═══ Sayfa Metni ═══
27 Mayıs 2012 Pazar

Kelimeler ve Yaşam

         “Kullandığınız kelimeler, nasıl yaşayacağınızı belirler.” (Yunan Atasözü)

          İnsan doğduğu anda kelimeyle karşılaşır. Annesinin pamuk sesiyle gözlerini hayata açar. Körpe yavrusunu en içten, en samimi bir sesle karşılar anne. “Yavrum hoş geldin dünyama, iyi ki doğdun.”der. Bu cümleler annenin yavrusunu ne kadar çok sevdiğini, onun hayatına girmesinin yaşamını daha da anlamlandırdığını, gelişiyle büyük bir mutluluğu beraberinde getirdiğini anlatmak ister. Belki de çocuk doğmadan daha önce kelimeyle karşılaşmış da olabilir. Ana rahminde anasından ya da çevresinden gelen seslerden etkilenme olasılığı her zaman  vardır. 
Bir çocuğun yetişmesinde en büyük görev anneye düşmektedir.  Çünkü anne her zaman çocuğunun yanındadır. Dertleriyle dertlenir, sevinçleriyle neşelenir. Annenin eğitim düzeyi kuşkusuz çocuğun eğitimini etkileyen faktörlerin başındadır. Çocuk anadan öğrenir dili. Ana dili denilmesinin nedeni de budur. Çocuk babayla tanışır sonra. Onun  çocuğuna yaklaşım tarzı çocuğun hayatında kalıcı izler bırakır. Kültürlü bir baba çocuğunun da kültürlü olması için ne gerekiyorsa yapar.
═══ Verilen Bilgiler ═══
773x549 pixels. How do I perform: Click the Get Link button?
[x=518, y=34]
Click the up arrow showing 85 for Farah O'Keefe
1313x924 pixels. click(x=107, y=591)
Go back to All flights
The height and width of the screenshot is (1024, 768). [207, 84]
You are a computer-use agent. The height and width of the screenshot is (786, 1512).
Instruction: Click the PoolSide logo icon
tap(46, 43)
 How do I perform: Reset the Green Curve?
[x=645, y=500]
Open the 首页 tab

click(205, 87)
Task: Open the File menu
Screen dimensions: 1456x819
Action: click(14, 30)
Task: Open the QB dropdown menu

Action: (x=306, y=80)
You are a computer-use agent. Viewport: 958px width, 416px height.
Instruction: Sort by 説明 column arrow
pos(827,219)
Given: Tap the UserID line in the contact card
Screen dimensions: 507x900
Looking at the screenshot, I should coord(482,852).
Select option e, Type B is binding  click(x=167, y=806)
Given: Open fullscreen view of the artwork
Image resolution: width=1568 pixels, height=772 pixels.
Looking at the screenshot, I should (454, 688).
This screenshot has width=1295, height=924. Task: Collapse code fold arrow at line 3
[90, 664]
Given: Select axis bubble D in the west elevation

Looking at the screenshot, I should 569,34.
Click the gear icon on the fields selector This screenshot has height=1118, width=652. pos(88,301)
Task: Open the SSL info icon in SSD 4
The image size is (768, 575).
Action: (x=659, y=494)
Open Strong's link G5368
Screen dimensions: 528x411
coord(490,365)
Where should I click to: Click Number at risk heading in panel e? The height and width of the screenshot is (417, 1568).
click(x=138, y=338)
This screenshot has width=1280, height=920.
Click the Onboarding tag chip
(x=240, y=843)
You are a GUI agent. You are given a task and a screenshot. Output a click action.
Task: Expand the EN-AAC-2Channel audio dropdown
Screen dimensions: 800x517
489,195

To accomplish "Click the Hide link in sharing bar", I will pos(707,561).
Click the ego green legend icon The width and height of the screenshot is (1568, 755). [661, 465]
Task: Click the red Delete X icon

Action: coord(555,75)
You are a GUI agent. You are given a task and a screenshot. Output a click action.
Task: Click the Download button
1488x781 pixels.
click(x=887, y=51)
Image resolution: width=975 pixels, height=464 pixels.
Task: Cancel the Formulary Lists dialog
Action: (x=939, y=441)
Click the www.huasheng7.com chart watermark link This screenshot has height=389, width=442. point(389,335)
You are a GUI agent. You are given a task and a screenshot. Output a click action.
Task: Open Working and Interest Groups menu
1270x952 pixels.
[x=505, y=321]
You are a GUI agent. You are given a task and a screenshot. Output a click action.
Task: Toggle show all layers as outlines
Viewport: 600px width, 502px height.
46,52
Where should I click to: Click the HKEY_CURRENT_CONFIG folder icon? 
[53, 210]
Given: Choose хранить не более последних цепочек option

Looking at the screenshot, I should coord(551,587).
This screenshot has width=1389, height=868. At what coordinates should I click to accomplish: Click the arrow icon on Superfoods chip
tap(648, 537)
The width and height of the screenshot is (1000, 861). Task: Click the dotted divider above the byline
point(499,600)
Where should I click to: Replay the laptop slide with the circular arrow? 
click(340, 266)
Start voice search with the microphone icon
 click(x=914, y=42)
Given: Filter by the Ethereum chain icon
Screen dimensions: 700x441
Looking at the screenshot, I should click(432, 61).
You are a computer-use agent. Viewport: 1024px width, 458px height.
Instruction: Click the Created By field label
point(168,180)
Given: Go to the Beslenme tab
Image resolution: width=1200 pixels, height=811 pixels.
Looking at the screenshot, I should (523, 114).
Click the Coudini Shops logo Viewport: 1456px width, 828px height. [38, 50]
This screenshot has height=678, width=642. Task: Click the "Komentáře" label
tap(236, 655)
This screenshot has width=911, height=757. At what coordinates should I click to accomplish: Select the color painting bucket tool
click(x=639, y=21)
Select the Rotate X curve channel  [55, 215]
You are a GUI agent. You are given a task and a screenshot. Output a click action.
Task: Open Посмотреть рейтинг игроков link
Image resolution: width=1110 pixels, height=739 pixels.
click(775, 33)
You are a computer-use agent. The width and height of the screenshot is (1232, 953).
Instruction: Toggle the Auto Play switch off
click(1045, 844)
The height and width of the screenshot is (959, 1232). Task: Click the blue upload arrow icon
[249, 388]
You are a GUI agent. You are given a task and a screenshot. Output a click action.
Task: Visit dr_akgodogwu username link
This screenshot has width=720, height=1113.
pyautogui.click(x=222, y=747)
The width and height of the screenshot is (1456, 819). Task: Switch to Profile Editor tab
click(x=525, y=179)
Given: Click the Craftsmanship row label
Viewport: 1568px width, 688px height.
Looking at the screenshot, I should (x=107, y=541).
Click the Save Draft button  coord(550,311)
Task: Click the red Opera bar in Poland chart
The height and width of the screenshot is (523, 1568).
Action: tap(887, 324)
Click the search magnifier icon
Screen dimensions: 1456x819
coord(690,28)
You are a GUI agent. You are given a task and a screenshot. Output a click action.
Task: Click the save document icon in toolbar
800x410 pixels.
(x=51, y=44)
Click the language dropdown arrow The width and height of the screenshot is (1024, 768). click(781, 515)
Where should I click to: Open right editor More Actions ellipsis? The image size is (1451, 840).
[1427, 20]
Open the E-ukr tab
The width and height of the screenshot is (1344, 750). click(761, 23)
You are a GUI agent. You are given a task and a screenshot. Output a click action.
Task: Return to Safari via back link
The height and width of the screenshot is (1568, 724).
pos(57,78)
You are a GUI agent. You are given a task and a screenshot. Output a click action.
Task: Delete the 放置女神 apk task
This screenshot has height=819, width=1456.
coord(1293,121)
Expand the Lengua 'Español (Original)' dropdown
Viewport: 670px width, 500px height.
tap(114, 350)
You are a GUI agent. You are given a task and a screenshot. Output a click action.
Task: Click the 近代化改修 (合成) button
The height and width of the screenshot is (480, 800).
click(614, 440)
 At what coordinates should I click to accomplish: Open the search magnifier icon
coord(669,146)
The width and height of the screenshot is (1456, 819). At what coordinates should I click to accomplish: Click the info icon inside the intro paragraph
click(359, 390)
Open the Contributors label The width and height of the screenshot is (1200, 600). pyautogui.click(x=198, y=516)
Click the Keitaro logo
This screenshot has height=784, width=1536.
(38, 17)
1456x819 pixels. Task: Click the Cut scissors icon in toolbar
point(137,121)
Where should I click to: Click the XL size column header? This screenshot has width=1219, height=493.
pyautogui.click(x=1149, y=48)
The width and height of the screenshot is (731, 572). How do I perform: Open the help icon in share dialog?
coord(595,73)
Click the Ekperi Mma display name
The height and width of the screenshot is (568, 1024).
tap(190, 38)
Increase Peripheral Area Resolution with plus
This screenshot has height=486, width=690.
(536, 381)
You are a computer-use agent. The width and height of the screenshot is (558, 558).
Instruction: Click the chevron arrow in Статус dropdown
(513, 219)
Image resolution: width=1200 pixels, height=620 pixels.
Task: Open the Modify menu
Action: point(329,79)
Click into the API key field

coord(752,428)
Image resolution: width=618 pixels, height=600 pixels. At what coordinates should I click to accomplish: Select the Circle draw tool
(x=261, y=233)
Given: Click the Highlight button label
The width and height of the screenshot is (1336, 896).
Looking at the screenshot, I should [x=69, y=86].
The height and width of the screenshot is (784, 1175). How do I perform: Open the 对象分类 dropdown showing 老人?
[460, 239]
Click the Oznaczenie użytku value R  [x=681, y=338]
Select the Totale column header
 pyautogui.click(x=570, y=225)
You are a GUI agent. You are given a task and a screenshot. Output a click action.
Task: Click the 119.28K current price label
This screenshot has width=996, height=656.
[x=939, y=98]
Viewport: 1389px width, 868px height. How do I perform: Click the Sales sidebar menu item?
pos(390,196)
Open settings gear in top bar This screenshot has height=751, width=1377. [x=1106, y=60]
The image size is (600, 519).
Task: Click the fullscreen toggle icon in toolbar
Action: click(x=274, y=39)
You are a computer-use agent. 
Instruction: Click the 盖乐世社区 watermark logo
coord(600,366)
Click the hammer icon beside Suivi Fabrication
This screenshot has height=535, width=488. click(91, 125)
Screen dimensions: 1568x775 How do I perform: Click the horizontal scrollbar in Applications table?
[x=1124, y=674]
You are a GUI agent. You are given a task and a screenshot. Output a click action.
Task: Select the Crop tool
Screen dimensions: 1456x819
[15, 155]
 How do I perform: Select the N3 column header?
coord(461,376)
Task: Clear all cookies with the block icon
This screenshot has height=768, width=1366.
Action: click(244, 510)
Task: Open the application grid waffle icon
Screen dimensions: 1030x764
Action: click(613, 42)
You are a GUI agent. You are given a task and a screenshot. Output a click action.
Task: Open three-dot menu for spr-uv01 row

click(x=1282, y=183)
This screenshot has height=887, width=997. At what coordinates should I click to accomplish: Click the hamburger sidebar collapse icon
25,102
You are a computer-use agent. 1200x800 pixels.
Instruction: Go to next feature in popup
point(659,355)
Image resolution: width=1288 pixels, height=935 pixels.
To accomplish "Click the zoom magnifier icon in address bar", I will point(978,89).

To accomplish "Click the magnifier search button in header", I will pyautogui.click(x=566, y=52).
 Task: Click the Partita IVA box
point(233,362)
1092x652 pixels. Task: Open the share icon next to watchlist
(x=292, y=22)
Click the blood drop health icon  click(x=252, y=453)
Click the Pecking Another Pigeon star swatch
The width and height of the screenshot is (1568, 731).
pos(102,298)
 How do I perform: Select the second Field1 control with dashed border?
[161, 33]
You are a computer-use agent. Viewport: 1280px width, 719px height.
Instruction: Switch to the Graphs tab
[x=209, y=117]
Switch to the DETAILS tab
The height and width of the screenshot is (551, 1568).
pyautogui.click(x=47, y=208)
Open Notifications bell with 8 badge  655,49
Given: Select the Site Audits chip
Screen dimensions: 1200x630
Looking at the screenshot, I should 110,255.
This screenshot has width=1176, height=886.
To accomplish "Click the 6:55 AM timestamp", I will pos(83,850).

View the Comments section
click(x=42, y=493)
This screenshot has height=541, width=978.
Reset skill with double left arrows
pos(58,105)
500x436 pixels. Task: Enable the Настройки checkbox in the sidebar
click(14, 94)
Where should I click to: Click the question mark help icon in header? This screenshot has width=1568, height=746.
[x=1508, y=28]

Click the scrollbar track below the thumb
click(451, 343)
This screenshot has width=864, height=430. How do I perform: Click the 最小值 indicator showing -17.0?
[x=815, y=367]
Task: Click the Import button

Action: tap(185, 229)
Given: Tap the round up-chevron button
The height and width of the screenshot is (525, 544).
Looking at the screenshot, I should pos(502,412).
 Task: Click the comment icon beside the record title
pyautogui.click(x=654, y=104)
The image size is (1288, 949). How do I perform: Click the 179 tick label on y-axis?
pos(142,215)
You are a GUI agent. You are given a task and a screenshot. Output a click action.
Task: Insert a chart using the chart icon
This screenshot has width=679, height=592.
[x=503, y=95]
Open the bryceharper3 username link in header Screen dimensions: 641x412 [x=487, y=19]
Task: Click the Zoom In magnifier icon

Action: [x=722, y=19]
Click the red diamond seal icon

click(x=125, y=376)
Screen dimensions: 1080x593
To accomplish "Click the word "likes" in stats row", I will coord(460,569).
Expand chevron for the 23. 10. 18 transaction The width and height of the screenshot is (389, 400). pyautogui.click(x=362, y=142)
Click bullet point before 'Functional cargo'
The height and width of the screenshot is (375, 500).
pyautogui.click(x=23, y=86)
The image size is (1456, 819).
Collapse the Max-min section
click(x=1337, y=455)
═══
## Görev Listesi
**1)** Kelimeler ve yaşam yazısında "İnsan doğduğu anda" ile "her zaman  vardır." arasındaki bölümü, iki uç da dahil olmak üzere, "pamuk" yerine "yumuşak" koyarak düzenleyin.
**2)** Kelimeler ve yaşam yazısına göre annenin yavrusunu karşılarken söylediği cümleler neleri anlatmak ister? Hepsini sıralayın.

## Sonuçlar
**1)**
İnsan doğduğu anda kelimeyle karşılaşır. Annesinin yumuşak sesiyle gözlerini hayata açar. Körpe yavrusunu en içten, en samimi bir sesle karşılar anne. “Yavrum hoş geldin dünyama, iyi ki doğdun.”der. Bu cümleler annenin yavrusunu ne kadar çok sevdiğini, onun hayatına girmesinin yaşamını daha da anlamlandırdığını, gelişiyle büyük bir mutluluğu beraberinde getirdiğini anlatmak ister. Belki de çocuk doğmadan daha önce kelimeyle karşılaşmış da olabilir. Ana rahminde anasından ya da çevresinden gelen seslerden etkilenme olasılığı her zaman  vardır.

**2)**
- Annenin yavrusunu ne kadar çok sevdiğini
- Yavrunun onun hayatına girmesinin yaşamını daha da anlamlandırdığını
- Yavrunun gelişiyle büyük bir mutluluğu beraberinde getirdiğini